→ Aim of the task
Convert each line of the entries below into a JSON list of strings, one string per line, leaving out blank lines.

→ Given entries
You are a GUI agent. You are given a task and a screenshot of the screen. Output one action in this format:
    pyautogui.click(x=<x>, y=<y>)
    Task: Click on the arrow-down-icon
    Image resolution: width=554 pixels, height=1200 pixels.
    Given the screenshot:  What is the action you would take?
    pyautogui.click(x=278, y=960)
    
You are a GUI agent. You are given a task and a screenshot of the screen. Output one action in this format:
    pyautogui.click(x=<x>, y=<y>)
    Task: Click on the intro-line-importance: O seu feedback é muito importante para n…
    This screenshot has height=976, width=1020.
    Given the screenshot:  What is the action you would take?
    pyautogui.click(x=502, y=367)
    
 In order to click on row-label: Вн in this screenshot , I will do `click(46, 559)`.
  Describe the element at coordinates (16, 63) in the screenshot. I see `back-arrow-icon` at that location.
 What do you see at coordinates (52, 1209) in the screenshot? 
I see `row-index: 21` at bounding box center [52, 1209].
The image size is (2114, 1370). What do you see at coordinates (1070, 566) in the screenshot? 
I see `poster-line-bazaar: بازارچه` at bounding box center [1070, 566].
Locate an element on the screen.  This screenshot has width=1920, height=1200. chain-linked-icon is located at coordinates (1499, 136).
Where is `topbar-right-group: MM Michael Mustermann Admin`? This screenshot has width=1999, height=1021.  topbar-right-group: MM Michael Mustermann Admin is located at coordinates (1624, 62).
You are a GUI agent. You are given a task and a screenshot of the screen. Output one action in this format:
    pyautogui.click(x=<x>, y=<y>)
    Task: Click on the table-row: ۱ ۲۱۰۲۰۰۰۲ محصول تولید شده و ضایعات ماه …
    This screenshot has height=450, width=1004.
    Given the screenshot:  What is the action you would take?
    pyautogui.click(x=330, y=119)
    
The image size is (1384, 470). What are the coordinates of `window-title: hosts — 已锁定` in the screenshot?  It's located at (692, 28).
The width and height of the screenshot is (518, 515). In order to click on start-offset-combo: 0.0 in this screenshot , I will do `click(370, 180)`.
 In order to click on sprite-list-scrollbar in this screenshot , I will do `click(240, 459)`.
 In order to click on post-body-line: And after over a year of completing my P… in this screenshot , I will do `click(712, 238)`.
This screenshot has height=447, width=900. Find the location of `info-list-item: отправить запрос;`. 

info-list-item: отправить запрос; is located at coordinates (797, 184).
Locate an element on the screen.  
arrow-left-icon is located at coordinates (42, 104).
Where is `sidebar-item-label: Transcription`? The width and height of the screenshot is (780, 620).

→ Response below
[
  "You are a GUI agent. You are given a task and a screenshot of the screen. Output one action in this format:",
  "    pyautogui.click(x=<x>, y=<y>)",
  "    Task: Click on the arrow-down-icon",
  "    Image resolution: width=554 pixels, height=1200 pixels.",
  "    Given the screenshot:  What is the action you would take?",
  "    pyautogui.click(x=278, y=960)",
  "You are a GUI agent. You are given a task and a screenshot of the screen. Output one action in this format:",
  "    pyautogui.click(x=<x>, y=<y>)",
  "    Task: Click on the intro-line-importance: O seu feedback é muito importante para n…",
  "    This screenshot has height=976, width=1020.",
  "    Given the screenshot:  What is the action you would take?",
  "    pyautogui.click(x=502, y=367)",
  " In order to click on row-label: Вн in this screenshot , I will do `click(46, 559)`.",
  "  Describe the element at coordinates (16, 63) in the screenshot. I see `back-arrow-icon` at that location.",
  " What do you see at coordinates (52, 1209) in the screenshot? ",
  "I see `row-index: 21` at bounding box center [52, 1209].",
  "The image size is (2114, 1370). What do you see at coordinates (1070, 566) in the screenshot? ",
  "I see `poster-line-bazaar: بازارچه` at bounding box center [1070, 566].",
  "Locate an element on the screen.  This screenshot has width=1920, height=1200. chain-linked-icon is located at coordinates (1499, 136).",
  "Where is `topbar-right-group: MM Michael Mustermann Admin`? This screenshot has width=1999, height=1021.  topbar-right-group: MM Michael Mustermann Admin is located at coordinates (1624, 62).",
  "You are a GUI agent. You are given a task and a screenshot of the screen. Output one action in this format:",
  "    pyautogui.click(x=<x>, y=<y>)",
  "    Task: Click on the table-row: ۱ ۲۱۰۲۰۰۰۲ محصول تولید شده و ضایعات ماه …",
  "    This screenshot has height=450, width=1004.",
  "    Given the screenshot:  What is the action you would take?",
  "    pyautogui.click(x=330, y=119)",
  "The image size is (1384, 470). What are the coordinates of `window-title: hosts — 已锁定` in the screenshot?  It's located at (692, 28).",
  "The width and height of the screenshot is (518, 515). In order to click on start-offset-combo: 0.0 in this screenshot , I will do `click(370, 180)`.",
  " In order to click on sprite-list-scrollbar in this screenshot , I will do `click(240, 459)`.",
  " In order to click on post-body-line: And after over a year of completing my P… in this screenshot , I will do `click(712, 238)`.",
  "This screenshot has height=447, width=900. Find the location of `info-list-item: отправить запрос;`. ",
  "info-list-item: отправить запрос; is located at coordinates (797, 184).",
  "Locate an element on the screen.  ",
  "arrow-left-icon is located at coordinates (42, 104).",
  "Where is `sidebar-item-label: Transcription`? The width and height of the screenshot is (780, 620)."
]